Collocating deep learning training tasks improves GPU utilization but risks resource contention, severe slowdowns, and out-of-memory (OOM) failures. Accurate memory estimation is essential for robust collocation, and GPU utilization estimation -- a key proxy for contention -- enables interference-aware scheduling. Existing GPU memory estimators span three paradigms -- analytical models, CPU-side libraries, and ML-based estimators -- each with distinct limitations: dependence on detailed model specifications, intrusive integration, poor generalization, and varying latency overhead. GPU heterogeneity further complicates estimation, as identical tasks can exhibit different memory footprints across hardware generations. GPU utilization remains comparatively understudied, further complicated by non-additive utilization metrics and GPU heterogeneity. We conduct a systematic analysis of representative estimators from each paradigm -- Horus, PyTorch FakeTensor, and our lightweight ML-based estimator -- evaluating accuracy, generalizability, and overhead. We construct a synthetic dataset spanning MLPs, CNNs, and Transformers with controlled architectural variations, and train MLP- and Transformer-based estimators for memory prediction, and experiment with utilization estimation. Our evaluation reveals key tradeoffs and validates estimators against real-world unseen models. Significant challenges remain: analytical models lack generalization and cannot easily be extended to new GPU architectures or accurately reflect memory optimization savings; CPU-side libraries impose intrusive integration overhead; and both analytical and ML-based estimators rely on model specifications or computation graphs, limiting generalization across diverse architectures and hardware variants. We release all datasets, tools, and artifacts to support further research.

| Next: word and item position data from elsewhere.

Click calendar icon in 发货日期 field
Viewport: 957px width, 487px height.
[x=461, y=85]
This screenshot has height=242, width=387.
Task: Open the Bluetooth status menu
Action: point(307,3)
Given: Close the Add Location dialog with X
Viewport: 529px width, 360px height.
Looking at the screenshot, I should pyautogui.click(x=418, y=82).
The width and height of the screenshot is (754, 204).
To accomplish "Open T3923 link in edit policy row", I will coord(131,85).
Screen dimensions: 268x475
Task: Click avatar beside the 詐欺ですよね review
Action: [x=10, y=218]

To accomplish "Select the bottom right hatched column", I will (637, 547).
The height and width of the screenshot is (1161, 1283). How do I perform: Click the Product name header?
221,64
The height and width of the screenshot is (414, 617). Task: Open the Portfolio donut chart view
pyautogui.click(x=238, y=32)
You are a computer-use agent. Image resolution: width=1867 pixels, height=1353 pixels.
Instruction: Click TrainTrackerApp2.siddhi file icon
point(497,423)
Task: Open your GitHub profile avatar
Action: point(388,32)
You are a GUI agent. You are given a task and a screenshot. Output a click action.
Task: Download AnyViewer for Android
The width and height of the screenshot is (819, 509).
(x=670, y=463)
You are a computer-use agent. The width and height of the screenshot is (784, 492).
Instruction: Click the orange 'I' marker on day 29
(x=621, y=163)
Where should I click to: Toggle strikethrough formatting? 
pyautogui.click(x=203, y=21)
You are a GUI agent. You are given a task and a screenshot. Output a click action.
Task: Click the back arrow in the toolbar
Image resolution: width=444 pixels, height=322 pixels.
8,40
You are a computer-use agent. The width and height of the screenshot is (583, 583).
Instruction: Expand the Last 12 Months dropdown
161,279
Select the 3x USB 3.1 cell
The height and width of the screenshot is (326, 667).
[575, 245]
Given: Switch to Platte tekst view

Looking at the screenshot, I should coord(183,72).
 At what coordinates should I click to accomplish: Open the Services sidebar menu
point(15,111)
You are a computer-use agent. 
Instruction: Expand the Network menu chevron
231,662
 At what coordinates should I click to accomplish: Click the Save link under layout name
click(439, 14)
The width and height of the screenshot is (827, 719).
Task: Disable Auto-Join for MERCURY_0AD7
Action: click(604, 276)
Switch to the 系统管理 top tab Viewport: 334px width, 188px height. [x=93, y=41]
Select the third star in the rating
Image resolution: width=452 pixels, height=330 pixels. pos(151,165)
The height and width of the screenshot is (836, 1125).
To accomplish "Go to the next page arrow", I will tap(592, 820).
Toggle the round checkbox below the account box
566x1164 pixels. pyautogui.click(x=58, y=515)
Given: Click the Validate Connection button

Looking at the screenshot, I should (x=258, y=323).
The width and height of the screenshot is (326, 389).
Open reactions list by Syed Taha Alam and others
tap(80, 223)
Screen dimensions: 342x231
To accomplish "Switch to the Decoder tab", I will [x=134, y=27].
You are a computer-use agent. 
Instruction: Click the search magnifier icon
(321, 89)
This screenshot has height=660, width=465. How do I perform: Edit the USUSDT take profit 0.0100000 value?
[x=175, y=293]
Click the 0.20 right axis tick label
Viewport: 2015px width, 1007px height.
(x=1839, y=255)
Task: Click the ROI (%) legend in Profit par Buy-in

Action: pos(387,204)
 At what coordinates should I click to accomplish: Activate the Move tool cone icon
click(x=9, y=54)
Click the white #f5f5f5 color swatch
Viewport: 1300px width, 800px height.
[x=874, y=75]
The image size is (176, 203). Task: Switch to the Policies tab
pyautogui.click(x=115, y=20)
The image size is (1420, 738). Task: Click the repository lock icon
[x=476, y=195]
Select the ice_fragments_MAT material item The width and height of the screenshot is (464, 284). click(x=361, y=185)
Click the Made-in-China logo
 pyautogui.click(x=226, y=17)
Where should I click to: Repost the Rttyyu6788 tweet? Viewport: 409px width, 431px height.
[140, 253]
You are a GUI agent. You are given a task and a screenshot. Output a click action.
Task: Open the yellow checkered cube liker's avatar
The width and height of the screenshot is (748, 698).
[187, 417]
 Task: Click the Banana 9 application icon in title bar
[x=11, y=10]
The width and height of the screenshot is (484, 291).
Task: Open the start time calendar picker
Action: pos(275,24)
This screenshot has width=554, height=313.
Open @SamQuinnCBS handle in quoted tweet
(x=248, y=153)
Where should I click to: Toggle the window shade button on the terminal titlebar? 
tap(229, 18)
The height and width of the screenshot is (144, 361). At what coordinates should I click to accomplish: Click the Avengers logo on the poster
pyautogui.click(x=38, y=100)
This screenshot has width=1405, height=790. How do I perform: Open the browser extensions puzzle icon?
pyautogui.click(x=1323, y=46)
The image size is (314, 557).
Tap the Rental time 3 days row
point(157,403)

翻译：共置深度学习训练任务可提升GPU利用率，但会引发资源争用、严重性能下降及内存溢出（OOM）故障。精确的内存估算对于鲁棒共置至关重要，而GPU利用率估算作为争用的关键代理指标，可实现干扰感知调度。现有GPU内存估算器涵盖三种范式——解析模型、CPU侧库及基于机器学习的估算器——其局限性各异：依赖详细模型规范、侵入式集成、泛化能力差及延迟开销差异。GPU异构性进一步加剧估算难度，相同任务在不同硬件代际间可能呈现不同内存占用。GPU利用率研究相对不足，非加和性利用率指标与GPU异构性使其更为复杂。我们对各范式的代表性估算器——Horus、PyTorch FakeTensor及轻量级机器学习估算器——进行系统分析，评估其准确性、泛化能力及开销。构建包含MLP、CNN及Transformer的人工数据集，通过控制架构变量训练基于MLP和Transformer的内存预测模型，并实验探索利用率估算。评估揭示了关键权衡，并在真实未见模型上验证了估算器有效性。当前仍存重大挑战：解析模型缺乏泛化能力，难以扩展至新型GPU架构或准确反映内存优化收益；CPU侧库引入侵入式集成开销；解析与机器学习估算器均依赖模型规范或计算图，限制了对多样化架构与硬件变体的泛化能力。我们开源所有数据集、工具及制品以支持后续研究。